In contrast, Holmes was “credible and dignified” and chief executive Richard McIndoe was “impressive, conscientious and credible”. 

Shea sought reinstatement of her position but Justice Dodds-Streeton found the trust and confidence necessary to the employment relationship between Shea and EnergyAustralia had broken down and could not be sufficiently restored.

Rachel Cosentino, practice group leader at law firm Slater & Gordon, told SmartCompany under the Fair Work Act, Shea needed to establish that the unlawful reason for her termination was a substantial and operative reason.

“Shea’s claim was the reason for her dismissal was that she made a complaint, but it is not every communication to an employer that will constitute a complaint for the purposes of the Act,”   Cosentino says.

“That was essentially the problem that Shea had.”                           

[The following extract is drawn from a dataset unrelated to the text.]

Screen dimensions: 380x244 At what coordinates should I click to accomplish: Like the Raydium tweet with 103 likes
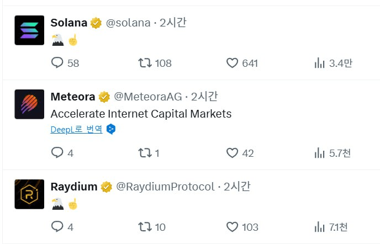point(232,227)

Cosentino says the lesson for businesses is to ensure they have grievance procedures in place in case an employee does make a complaint or believes they have been wrongfully made redundant. 

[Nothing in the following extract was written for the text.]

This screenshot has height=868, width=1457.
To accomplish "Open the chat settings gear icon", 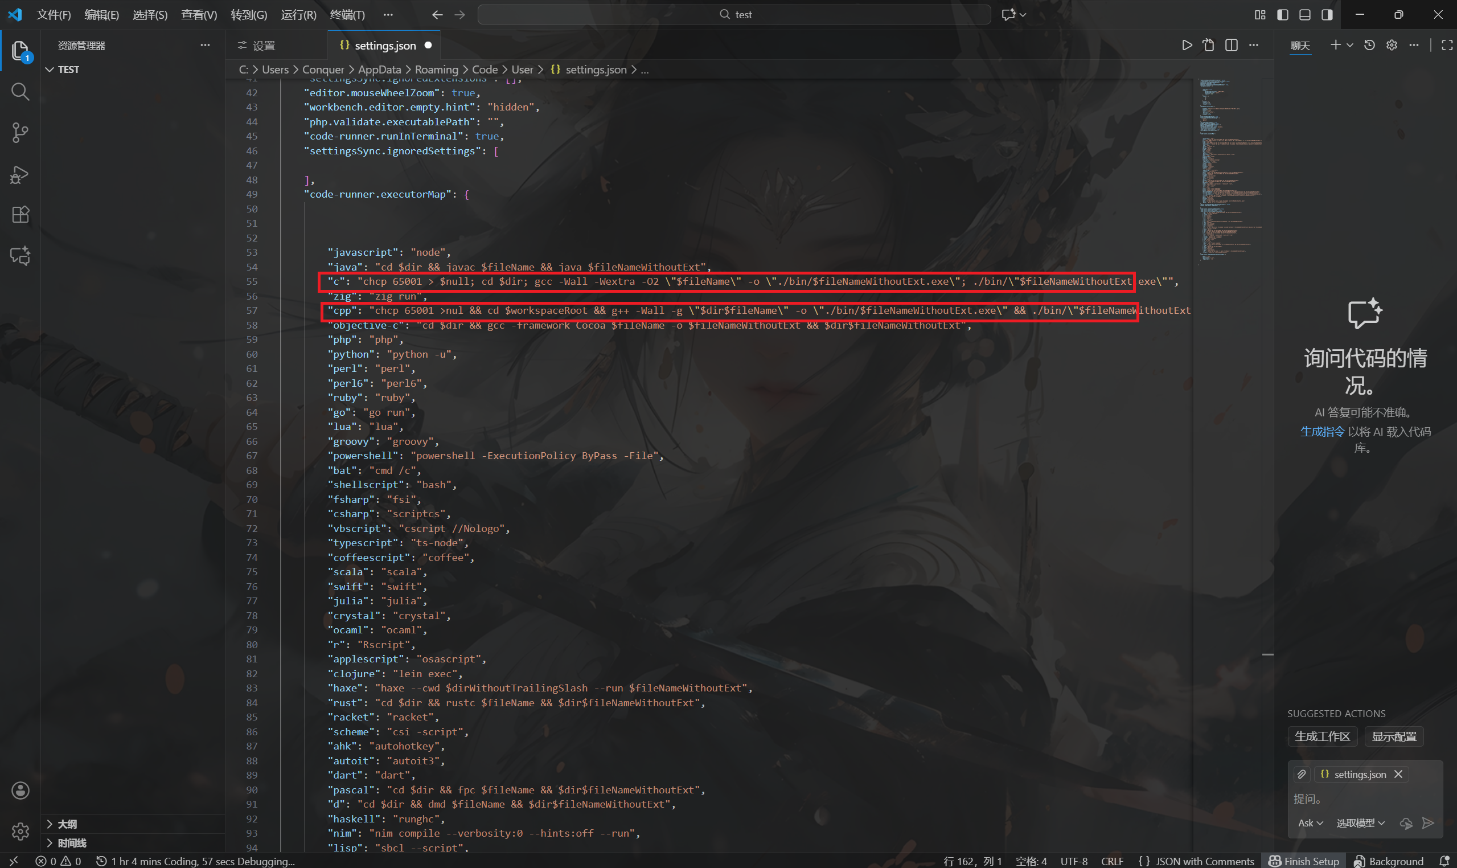I will [1392, 44].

“It’s always important for businesses to keep the lines of communication open with employees,” she says.

“Communication needs to be transparent about decisions which are made that affect employees, they need to be objectively justified.”

EnergyAustralia said in a statement it was pleased with the Federal Court decision which validated its view that the business “acted with integrity and respect” at all times during Shea’s redundancy.

“It has been extremely disappointing to hear and read the claims made about individuals and our culture, all of which the court has today dismissed,” the statement said. 

“We have a robust Code of Conduct in place so every employee knows what is expected of them and the processes and channels available to them. We are focused on putting this behind us.”